One of the biggest challenges in recognising hybrid workers is making sure contributions don't go unnoticed. How do you mitigate more work becoming less visible? Managers can talk amongst themselves, and we have also seen success from incentivising peer-to-peer recognition, which helps with making rewards personal and heartfelt.
Embrace the power of Digital
Almost without exception, recognition works best when it's done ‘live’, in the moment, and in these days of increased hybrid working people can find it increasingly difficult to find the time and the means. Using a smartphone app to manage your recognition as part of your wider benefits package puts your scheme in the palm of every staff member’s hand, giving them access 24/7. Personal Group’s HAPI app hosts things like benefits, payslips and grocery discounts, so employees are already engaging with it. With well-timed notifications, it’s not a massive leap to ask them to recognise or nominate a colleague, and because it’s app-based it removes many of the barriers that exist for hybrid workers. The analytics tool also allows HR or business leaders to share usage stats: ‘Did you know? 50% of you have nominated someone this week’ is a message that acts both as an endorsement and as a reminder.
Finally, once your scheme is up and running, do not assume that it will run forever. Even for established managers, do not under-estimate the power of recognition flowing in both directions and employees recognising their leaders.
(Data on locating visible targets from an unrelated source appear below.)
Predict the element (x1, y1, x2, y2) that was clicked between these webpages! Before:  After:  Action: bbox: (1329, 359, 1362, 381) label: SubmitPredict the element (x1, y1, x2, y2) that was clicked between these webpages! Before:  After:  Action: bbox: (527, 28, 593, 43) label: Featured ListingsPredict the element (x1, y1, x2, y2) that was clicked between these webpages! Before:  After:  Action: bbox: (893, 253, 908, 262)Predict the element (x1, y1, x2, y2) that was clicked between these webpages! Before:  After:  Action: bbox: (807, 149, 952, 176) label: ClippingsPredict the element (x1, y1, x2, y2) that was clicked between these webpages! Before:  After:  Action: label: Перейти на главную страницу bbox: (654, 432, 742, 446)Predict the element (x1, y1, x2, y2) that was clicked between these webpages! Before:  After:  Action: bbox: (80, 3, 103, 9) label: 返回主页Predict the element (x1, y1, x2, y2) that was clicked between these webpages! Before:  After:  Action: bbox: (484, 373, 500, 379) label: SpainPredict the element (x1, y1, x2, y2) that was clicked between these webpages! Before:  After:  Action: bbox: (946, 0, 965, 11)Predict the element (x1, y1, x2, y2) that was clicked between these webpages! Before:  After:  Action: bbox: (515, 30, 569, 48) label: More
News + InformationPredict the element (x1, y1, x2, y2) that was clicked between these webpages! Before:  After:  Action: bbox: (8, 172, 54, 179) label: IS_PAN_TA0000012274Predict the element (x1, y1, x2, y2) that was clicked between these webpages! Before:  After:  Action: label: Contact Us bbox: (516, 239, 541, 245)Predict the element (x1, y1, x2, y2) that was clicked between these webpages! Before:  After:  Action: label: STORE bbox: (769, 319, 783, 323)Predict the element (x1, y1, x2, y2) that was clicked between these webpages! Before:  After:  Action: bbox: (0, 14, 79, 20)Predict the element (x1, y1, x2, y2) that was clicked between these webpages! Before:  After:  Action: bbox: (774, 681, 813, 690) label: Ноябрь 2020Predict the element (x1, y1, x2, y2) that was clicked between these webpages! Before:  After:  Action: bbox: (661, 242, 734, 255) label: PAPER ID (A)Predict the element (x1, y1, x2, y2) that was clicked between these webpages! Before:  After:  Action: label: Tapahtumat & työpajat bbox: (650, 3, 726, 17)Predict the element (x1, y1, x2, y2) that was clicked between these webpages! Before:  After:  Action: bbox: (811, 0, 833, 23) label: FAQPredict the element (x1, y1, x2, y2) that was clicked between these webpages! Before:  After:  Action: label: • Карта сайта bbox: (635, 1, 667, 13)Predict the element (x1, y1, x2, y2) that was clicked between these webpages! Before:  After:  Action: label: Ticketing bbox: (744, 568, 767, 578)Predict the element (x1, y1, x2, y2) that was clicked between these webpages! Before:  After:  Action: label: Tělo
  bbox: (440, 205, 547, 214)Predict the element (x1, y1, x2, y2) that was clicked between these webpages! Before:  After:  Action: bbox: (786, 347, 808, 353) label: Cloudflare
Managers need appreciation too: O.C. Tanners’ report also highlighted that 65% of leaders admit receiving more recognition from the people who report to them would improve their experience at work.
Important steps and decisions are also made every day that chip away at your scheme, including recruitment and promotion. Make sure recognition is included in all new staff inductions, and that newly promoted manager receive the training they need. Without these measures, the scheme could unravel because an increasing proportion of staff will become disengaged. On the opposite side of the revolving door, staff tend to be honest in their exit interviews, so use them to gain valuable feedback.
Armed with this knowledge, do not be afraid to communicate success and any return on investment upwards to senior management, or the board. If money is being spent, a strong update and good news story will never harm your chances of retaining or increasing your recognition budget for next year.